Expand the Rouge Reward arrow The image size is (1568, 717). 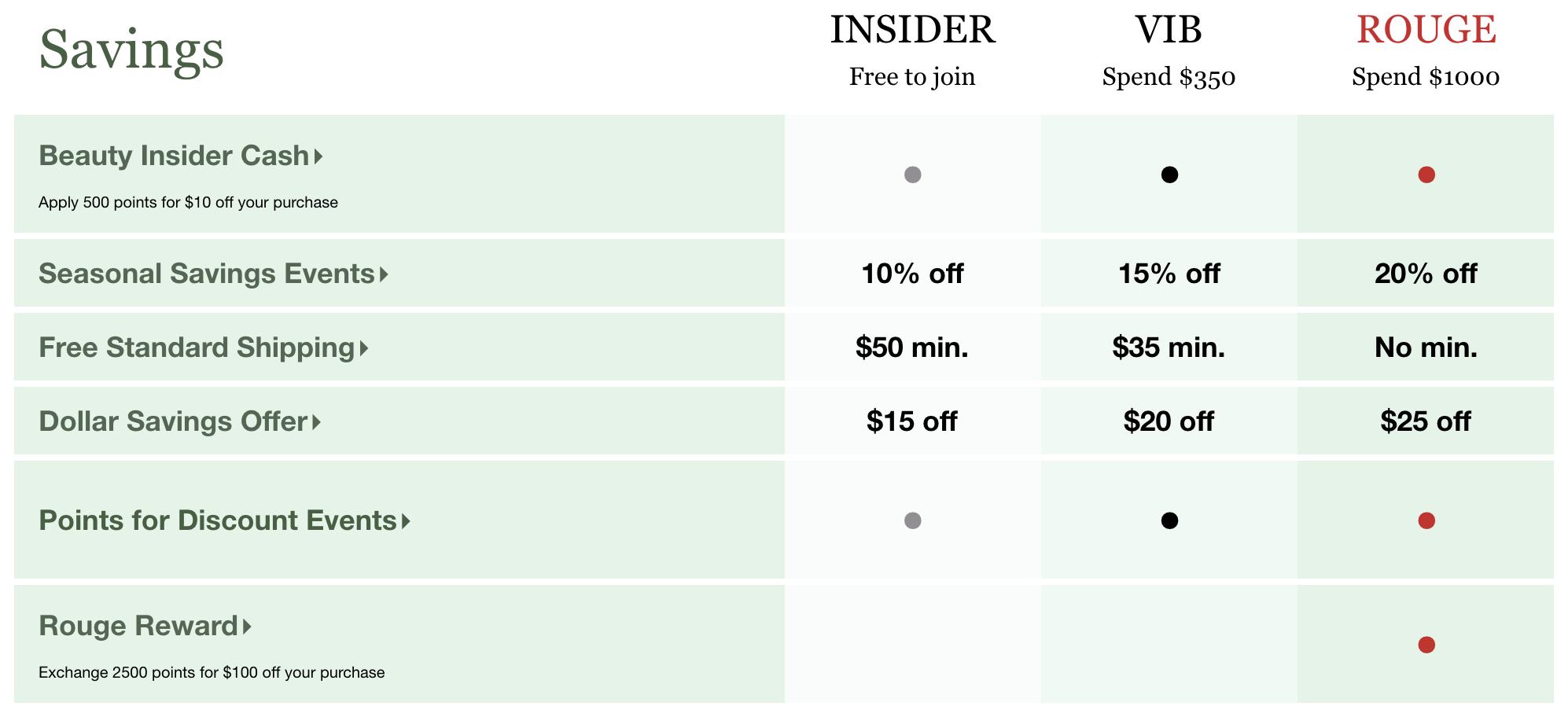(247, 627)
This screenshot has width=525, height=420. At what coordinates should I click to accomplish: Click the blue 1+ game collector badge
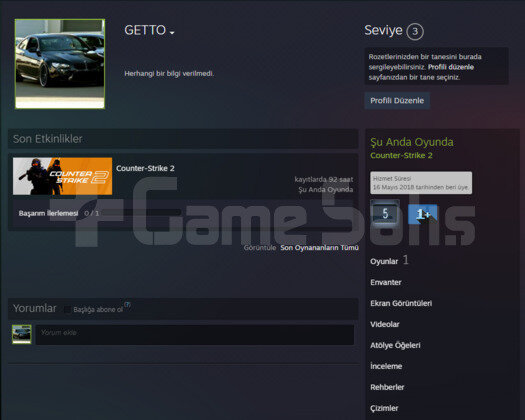[x=422, y=214]
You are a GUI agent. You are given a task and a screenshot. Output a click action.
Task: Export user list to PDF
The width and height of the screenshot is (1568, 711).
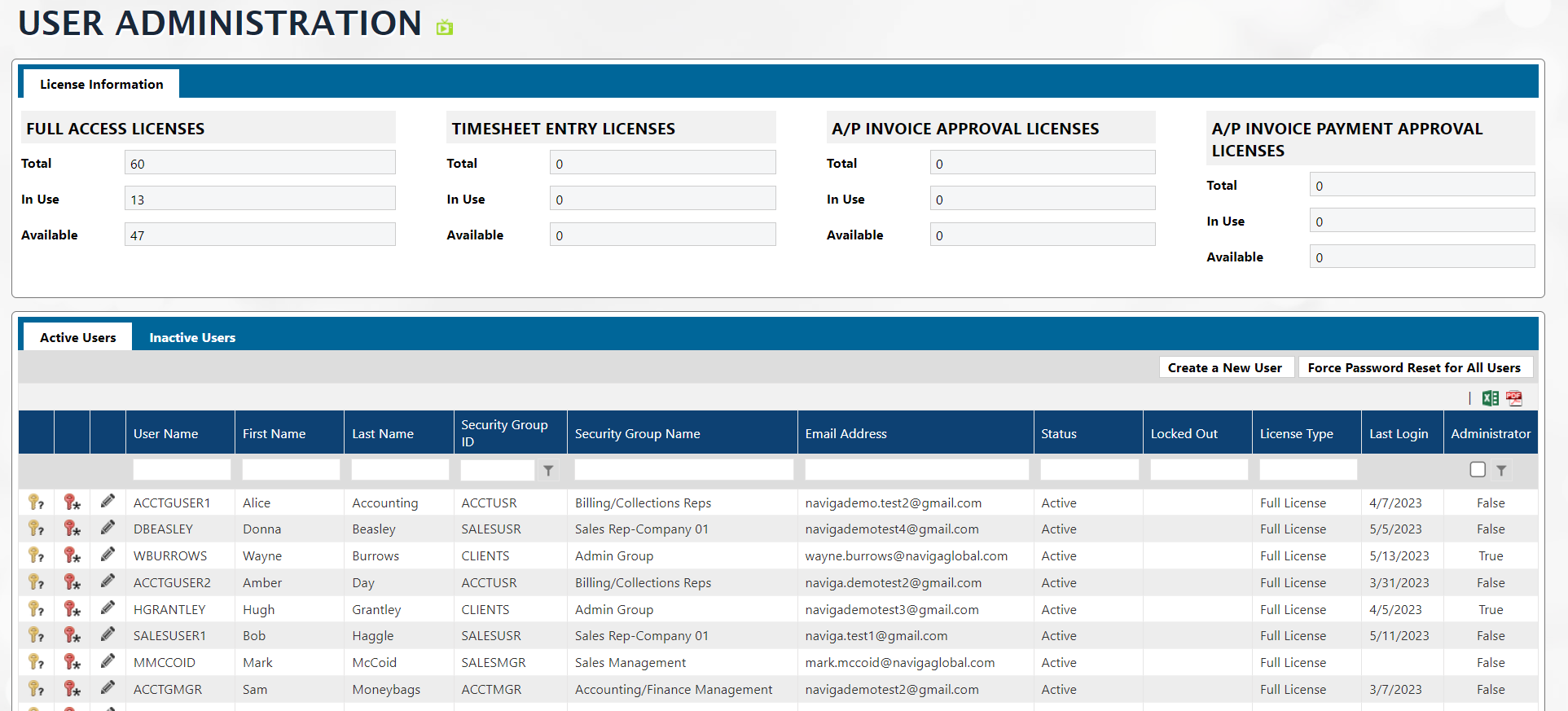coord(1514,398)
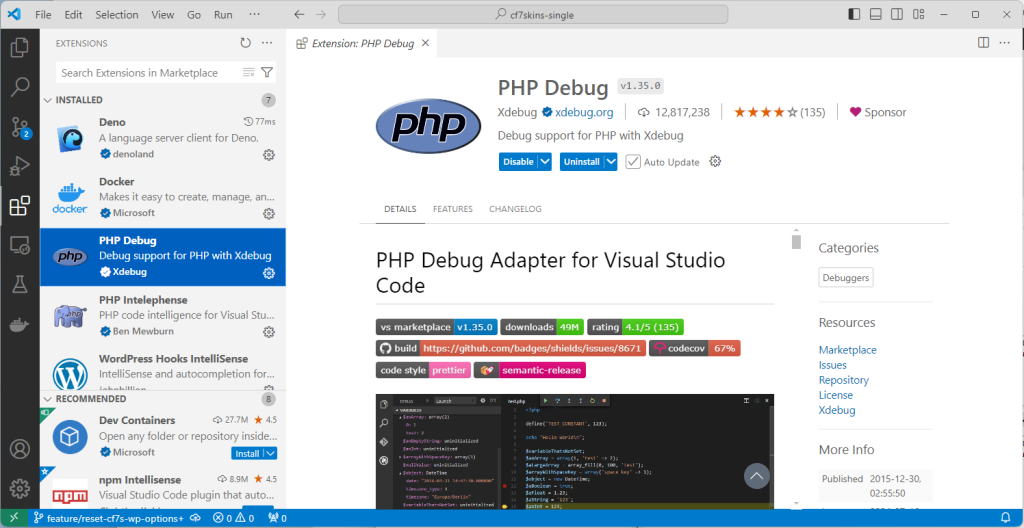Toggle the panel layout button in title bar
The height and width of the screenshot is (528, 1024).
click(x=877, y=15)
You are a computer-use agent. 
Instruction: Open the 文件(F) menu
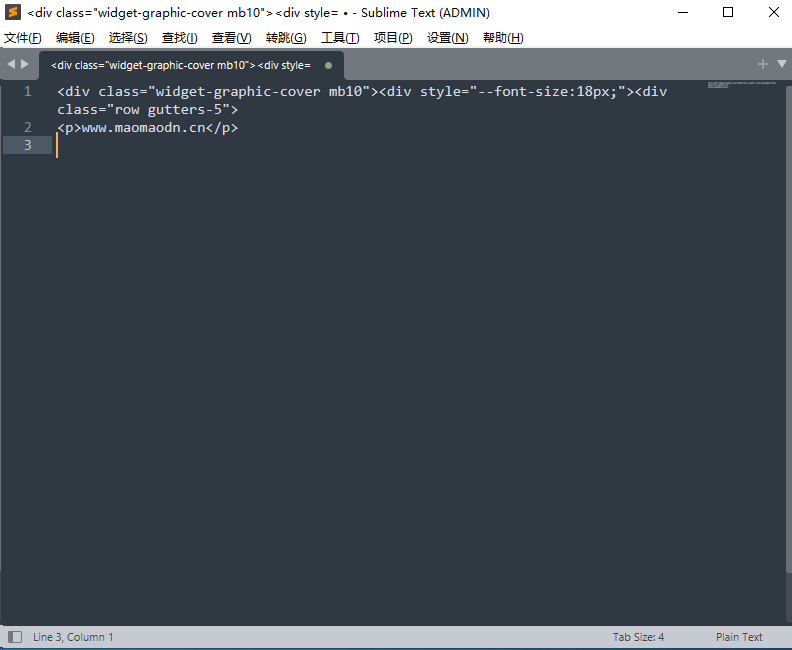23,38
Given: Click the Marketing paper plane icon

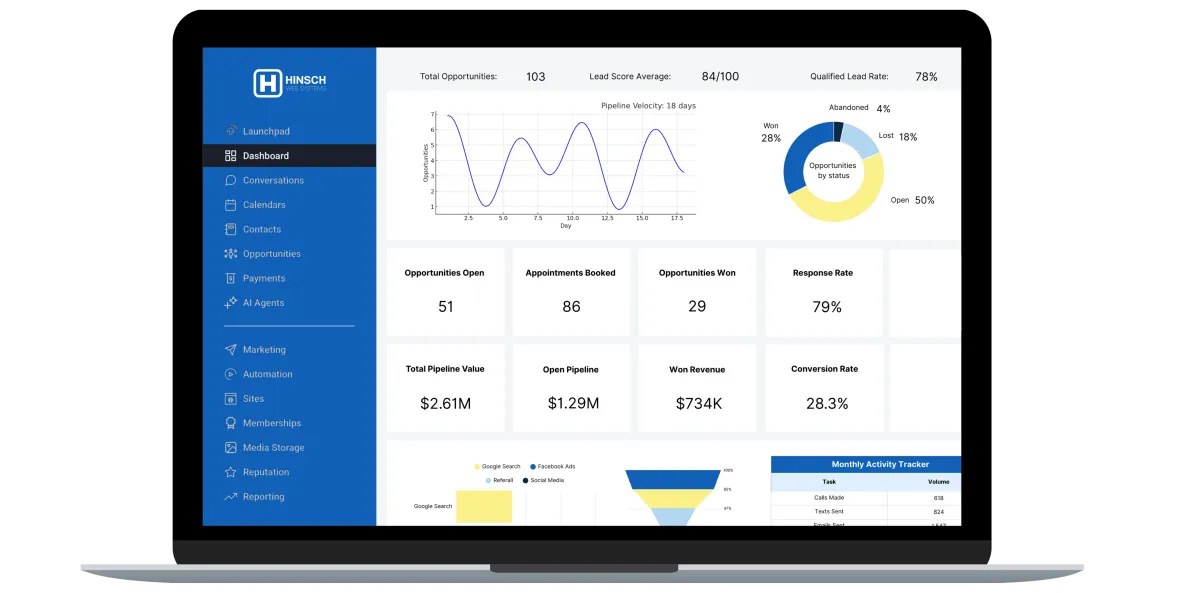Looking at the screenshot, I should click(x=230, y=350).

•••••

Only the lines from the one that holds "Task: Export user list to PDF" through the final line of the material should be reproduced, word for word, with the pictures omitted.

**Result of the exercise:**
Task: Export user list to PDF
The width and height of the screenshot is (1568, 711).
coord(1514,398)
Toggle the panel layout button in title bar
The height and width of the screenshot is (528, 1024).
click(x=877, y=15)
You are a computer-use agent. 
Instruction: Open the 文件(F) menu
23,38
Given: Click the Marketing paper plane icon

Looking at the screenshot, I should click(x=230, y=350).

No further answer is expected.